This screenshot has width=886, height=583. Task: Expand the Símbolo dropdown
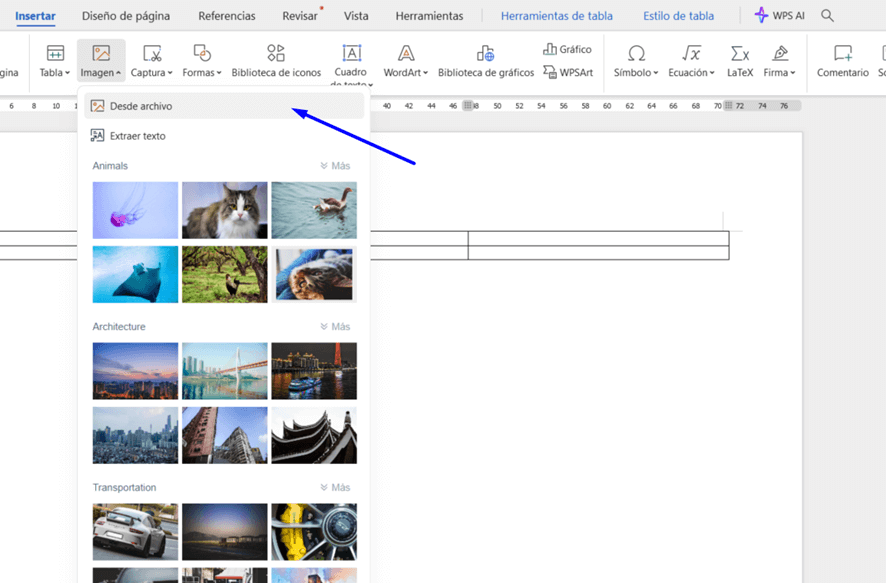(x=636, y=72)
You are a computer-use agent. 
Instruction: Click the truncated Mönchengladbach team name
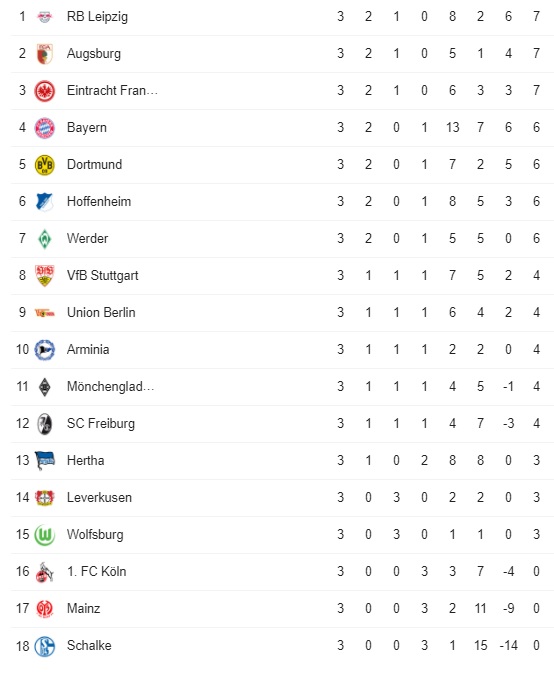[111, 386]
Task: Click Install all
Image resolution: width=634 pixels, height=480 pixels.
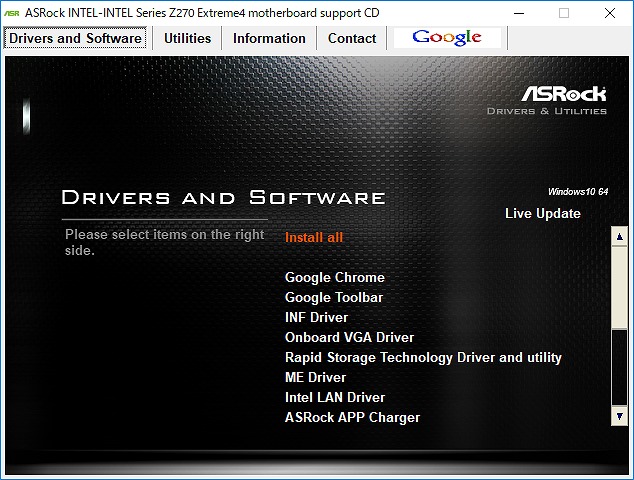Action: pyautogui.click(x=314, y=237)
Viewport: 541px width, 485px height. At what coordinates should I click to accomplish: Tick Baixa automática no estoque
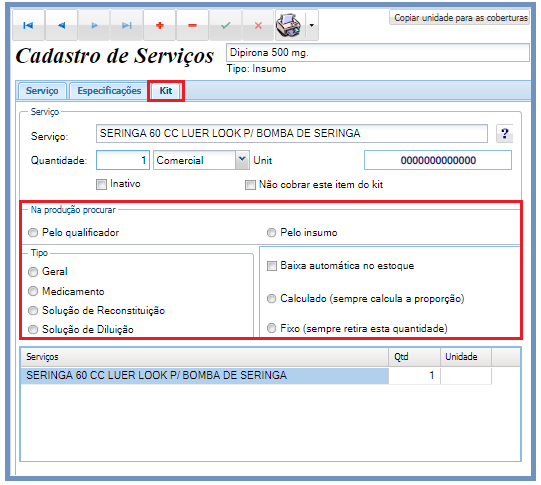(272, 266)
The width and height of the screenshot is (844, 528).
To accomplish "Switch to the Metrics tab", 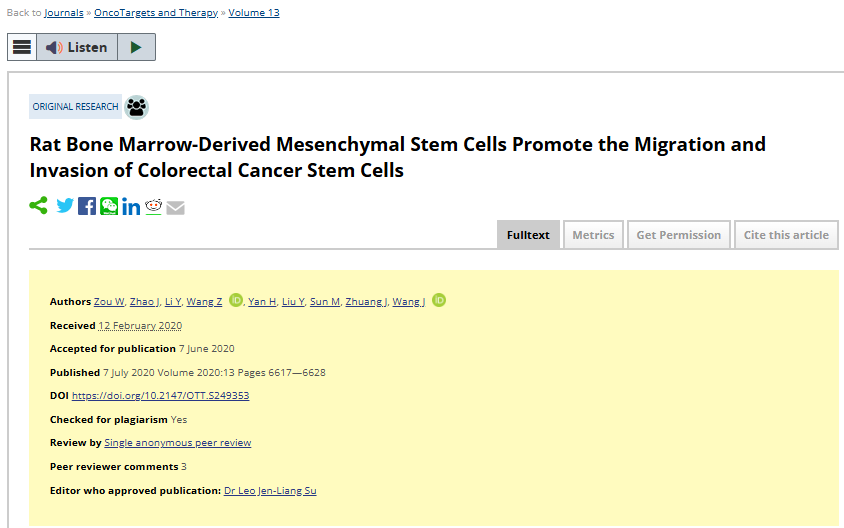I will pyautogui.click(x=593, y=235).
◆ ◆ ◆ ◆ ◆ ◆ ◆
| WRITTEN EXERCISE |
Locate each line of the records that contains the word "screenshot" with the same capitalization, and copy those lines.

| RESULT |
This screenshot has width=886, height=583. Task: Expand the Símbolo dropdown
The width and height of the screenshot is (844, 528).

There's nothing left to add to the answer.